Eighteen major automakers announced recently that they will join together with the U.S. government in a voluntary program to improve vehicle safety, according to a Reuters article. The program will tackle problems like improving cyber security for onboard computers in vehicles and collecting better early warning data of potential problems. The program’s plan is to use a similar successful program in the aviation industry as a model for cooperation.
One of the plan’s major goals is to prevent safety problems rather than cracking down on automakers after safety issues occur. If safety can be improved to reduce the number of hidden defects that cause serious accidents and injuries, the U.S. Department of Transportation (DOT) believes that the need for recalls and lawsuits over liability will likewise decrease.

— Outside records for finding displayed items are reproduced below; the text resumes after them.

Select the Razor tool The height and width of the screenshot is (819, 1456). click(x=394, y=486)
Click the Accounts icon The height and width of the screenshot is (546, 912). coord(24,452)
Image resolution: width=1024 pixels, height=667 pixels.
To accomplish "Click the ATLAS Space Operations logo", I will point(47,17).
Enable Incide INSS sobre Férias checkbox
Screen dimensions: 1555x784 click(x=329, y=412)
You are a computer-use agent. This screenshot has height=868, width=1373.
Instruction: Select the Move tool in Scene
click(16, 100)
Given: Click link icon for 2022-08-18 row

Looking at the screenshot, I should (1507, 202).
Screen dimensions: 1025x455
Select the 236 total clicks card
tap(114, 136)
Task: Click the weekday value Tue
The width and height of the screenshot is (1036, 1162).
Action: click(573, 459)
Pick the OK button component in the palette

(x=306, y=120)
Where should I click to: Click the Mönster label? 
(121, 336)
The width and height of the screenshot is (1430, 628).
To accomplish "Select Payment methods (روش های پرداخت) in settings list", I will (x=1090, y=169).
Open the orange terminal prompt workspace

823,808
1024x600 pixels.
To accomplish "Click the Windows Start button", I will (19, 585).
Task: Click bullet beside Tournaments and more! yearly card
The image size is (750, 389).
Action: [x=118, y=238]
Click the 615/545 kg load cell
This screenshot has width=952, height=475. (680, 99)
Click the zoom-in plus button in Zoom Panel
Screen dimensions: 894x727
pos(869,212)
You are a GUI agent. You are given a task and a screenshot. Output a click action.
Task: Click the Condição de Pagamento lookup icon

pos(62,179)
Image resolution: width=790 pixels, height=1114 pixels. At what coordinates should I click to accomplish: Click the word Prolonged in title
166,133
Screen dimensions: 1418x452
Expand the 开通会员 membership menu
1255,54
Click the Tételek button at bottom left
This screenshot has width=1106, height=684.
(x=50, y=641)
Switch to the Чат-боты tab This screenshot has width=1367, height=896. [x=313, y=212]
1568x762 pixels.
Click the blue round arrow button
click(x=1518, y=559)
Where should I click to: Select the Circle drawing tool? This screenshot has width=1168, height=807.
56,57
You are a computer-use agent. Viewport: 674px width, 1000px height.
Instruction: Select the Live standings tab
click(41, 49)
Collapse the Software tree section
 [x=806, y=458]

Transportation Secretary, Anthony Foxx, celebrated the negotiation, saying: “We have finalized a historic agreement on a set of broad-ranging actions to help make our roads safer and help avoid the sort of safety crisis that generates the wrong kind of record-setting and headlines.”
Not everyone applauded the initiative, however. Some critics, including Senators Edward Markey (D-Mass) and Richard Blumenthal (D-Conn), asked why the National Highway Traffic Safety Administration (NHTSA) made the talks leading up to the agreement private instead of public, and why the agreement is voluntary rather than mandatory.
The senators say that this is another example of the “informal dealing” atmosphere that allows serious auto product defects to flourish in the first place. Former NHTSA administrator Joan Claybrook agreed, saying that the “safety of the American public will not be best protected” with a voluntary agreement between the NHTSA, which regulates automakers, and automakers who might prefer not to be regulated.
Many experts say a closer automaker-government partnership is needed, particularly after the Latest Air Bag Death Reveals Inefficiencies in U.S. Recall System.